Ce cultivar porte le nom d'une commune du Maine-et-Loire, ce qui désigne sans ambiguïté une sélection ou une mise en commerce française. Il est attribué à l'ancienne pépinière Lepage, établissement angevin qui a joué un rôle notable dans la diffusion de plantes vivaces en France au cours du vingtième siècle. Le nom n'est pas enregistré dans les répertoires internationaux de cultivars connus, et l'identité botanique exacte de cette plante reste incertaine ; son port, son feuillage et son comportement la rapprochent très vraisemblablement de Phlox douglasii, famille des Polémoniacées, mais cette attribution ne peut être confirmée avec certitude.

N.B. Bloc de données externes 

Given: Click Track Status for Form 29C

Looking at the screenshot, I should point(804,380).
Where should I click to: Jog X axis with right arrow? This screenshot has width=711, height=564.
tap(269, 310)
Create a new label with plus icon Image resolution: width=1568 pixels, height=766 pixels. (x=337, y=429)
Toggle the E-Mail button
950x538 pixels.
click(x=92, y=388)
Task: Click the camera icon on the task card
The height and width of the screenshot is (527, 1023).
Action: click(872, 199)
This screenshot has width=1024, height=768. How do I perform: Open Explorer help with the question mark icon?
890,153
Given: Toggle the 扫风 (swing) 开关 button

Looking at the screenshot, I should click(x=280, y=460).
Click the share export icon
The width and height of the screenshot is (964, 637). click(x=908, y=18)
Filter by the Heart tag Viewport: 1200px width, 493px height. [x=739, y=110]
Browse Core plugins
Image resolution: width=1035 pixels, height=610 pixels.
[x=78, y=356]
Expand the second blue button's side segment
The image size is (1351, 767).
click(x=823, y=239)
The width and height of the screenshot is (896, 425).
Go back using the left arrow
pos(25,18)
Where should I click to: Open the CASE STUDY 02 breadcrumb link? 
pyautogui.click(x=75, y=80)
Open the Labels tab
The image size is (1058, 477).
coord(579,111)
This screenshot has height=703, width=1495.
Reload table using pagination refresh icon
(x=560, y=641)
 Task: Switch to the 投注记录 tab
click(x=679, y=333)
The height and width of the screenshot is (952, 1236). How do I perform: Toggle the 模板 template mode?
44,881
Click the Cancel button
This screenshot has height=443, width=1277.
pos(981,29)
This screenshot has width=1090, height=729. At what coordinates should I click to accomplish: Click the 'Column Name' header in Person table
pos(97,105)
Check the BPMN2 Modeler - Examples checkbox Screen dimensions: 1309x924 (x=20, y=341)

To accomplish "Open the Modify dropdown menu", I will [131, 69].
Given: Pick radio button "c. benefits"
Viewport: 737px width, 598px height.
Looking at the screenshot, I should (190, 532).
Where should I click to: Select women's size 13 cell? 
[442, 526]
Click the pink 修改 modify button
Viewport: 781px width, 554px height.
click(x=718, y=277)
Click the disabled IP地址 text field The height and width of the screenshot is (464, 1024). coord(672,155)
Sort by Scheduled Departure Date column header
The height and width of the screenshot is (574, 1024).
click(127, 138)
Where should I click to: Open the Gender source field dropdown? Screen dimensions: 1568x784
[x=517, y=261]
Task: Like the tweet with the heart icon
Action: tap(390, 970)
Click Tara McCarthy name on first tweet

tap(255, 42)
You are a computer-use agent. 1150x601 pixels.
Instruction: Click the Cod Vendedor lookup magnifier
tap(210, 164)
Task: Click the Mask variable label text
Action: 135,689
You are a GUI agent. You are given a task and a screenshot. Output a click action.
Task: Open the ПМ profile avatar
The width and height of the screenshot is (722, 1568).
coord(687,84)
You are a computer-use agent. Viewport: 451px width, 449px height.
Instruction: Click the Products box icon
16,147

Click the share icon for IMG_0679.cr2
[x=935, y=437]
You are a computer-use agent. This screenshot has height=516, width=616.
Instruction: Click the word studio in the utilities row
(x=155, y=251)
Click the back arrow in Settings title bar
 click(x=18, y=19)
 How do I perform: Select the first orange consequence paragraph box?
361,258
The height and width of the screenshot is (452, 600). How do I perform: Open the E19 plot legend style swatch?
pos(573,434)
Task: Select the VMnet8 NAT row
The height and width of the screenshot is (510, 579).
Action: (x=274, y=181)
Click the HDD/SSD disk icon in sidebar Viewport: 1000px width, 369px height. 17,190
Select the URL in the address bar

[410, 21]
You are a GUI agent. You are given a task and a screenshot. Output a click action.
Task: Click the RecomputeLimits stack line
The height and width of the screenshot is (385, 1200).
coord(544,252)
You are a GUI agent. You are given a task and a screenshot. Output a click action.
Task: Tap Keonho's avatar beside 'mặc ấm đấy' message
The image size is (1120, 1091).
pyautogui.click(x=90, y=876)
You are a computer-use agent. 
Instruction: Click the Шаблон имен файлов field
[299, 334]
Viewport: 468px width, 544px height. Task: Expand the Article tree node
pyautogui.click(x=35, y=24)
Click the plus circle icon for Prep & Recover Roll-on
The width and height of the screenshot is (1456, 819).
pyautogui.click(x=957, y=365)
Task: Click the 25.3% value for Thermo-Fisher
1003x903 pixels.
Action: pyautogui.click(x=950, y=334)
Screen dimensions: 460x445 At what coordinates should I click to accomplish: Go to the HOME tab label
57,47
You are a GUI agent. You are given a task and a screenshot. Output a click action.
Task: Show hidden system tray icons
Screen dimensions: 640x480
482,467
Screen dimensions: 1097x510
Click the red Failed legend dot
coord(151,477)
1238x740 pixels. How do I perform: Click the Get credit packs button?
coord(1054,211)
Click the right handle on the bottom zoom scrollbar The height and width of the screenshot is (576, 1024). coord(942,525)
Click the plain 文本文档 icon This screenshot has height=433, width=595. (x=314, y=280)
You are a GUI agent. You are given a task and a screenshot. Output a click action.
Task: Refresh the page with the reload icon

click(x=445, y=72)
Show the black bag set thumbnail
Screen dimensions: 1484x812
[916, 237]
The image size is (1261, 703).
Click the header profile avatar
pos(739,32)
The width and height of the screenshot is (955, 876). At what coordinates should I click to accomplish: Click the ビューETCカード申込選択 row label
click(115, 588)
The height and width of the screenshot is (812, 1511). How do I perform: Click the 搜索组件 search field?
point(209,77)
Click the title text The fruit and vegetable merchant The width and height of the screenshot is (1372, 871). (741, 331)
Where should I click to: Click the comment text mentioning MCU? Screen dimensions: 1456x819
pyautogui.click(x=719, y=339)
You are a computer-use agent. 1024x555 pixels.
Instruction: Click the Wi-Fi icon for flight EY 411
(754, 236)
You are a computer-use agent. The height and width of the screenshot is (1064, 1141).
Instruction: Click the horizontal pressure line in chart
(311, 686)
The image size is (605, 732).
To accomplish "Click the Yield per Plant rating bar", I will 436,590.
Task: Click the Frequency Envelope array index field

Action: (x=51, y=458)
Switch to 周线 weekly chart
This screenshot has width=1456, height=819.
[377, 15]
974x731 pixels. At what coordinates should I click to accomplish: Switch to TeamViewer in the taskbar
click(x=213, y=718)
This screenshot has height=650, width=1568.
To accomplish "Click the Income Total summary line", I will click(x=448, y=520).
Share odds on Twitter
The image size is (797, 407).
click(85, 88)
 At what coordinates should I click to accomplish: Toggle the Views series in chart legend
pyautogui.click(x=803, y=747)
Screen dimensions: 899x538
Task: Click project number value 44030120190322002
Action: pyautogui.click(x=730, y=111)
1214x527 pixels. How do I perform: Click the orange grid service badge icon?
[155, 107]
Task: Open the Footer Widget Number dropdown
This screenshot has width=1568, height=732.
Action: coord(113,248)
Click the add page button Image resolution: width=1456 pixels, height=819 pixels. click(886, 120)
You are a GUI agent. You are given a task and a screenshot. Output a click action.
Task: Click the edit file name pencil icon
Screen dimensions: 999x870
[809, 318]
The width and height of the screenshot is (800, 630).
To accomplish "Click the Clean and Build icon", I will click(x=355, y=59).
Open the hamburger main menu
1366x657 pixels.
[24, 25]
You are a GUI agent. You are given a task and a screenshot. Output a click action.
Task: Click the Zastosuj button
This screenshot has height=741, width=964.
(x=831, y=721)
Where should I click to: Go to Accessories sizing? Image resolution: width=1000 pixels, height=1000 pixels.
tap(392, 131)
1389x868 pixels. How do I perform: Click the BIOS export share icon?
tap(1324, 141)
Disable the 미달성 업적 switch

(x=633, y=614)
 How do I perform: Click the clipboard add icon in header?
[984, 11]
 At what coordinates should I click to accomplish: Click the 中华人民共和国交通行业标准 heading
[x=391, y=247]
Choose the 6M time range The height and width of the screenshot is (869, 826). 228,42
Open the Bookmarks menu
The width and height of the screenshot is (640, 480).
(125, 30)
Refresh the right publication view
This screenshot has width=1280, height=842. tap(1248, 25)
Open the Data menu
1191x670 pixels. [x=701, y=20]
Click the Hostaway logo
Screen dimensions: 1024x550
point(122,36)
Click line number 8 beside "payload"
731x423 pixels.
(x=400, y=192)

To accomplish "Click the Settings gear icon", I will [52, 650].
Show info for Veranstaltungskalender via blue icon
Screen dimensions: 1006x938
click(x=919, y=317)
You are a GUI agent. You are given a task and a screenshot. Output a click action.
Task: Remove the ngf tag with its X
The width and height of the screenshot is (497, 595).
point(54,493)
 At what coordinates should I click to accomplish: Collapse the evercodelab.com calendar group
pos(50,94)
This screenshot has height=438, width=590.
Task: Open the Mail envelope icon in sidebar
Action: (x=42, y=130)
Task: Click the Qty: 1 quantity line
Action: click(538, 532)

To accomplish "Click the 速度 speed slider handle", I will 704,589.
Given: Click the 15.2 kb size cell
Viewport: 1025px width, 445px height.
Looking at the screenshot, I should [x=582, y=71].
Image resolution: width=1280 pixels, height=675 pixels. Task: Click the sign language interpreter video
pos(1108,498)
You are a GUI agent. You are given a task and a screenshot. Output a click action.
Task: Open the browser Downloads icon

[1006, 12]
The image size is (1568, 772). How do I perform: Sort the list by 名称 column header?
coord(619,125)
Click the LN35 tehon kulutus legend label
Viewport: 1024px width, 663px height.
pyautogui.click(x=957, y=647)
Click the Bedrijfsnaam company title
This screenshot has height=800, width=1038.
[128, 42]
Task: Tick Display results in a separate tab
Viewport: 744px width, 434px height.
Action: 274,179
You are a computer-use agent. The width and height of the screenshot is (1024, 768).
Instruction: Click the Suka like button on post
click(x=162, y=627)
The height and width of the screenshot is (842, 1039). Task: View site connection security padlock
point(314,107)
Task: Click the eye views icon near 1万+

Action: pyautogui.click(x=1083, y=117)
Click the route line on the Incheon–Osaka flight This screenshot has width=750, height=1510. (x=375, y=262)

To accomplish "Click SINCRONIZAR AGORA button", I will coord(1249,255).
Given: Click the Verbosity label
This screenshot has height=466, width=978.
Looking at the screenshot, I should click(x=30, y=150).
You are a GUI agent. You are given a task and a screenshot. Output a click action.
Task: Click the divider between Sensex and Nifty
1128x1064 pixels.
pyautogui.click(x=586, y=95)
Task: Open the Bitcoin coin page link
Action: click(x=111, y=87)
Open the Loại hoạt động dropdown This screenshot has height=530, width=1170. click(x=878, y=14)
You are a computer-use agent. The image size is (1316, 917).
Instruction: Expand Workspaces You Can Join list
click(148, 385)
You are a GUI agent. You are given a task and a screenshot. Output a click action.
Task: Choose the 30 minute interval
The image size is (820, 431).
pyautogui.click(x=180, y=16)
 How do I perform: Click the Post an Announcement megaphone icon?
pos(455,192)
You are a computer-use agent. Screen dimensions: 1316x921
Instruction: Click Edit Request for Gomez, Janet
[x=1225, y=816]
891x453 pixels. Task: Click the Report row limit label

Elle forme un coussin dense et modérément bombé, atteignant 5 à 10 cm de hauteur, au feuillage composé de petites feuilles linéaires d'un vert vif, caractéristiques du groupe douglasii. La floraison est généreuse et couvre bien le coussin.
Les fleurs se distinguent par une teinte particulièrement douce, un rose lilas très pâle tirant vers le lavande clair, avec un petit œil central brun-rouge. Les pétales sont larges, légèrement chevauchants, ce qui donne aux fleurs un aspect plein et arrondi. Cette couleur délicate, l'une des plus claires que l'on rencontre dans ce groupe, constitue le trait le plus immédiatement reconnaissable du cultivar. En culture, la floraison intervient généralement en mai-juin.
Comme pour l'ensemble des phlox nains de ce type, elle requiert un sol très bien drainé, pauvre à modérément fertile, en pleine exposition solaire, et ne supporte pas l'humidité stagnante en hiver.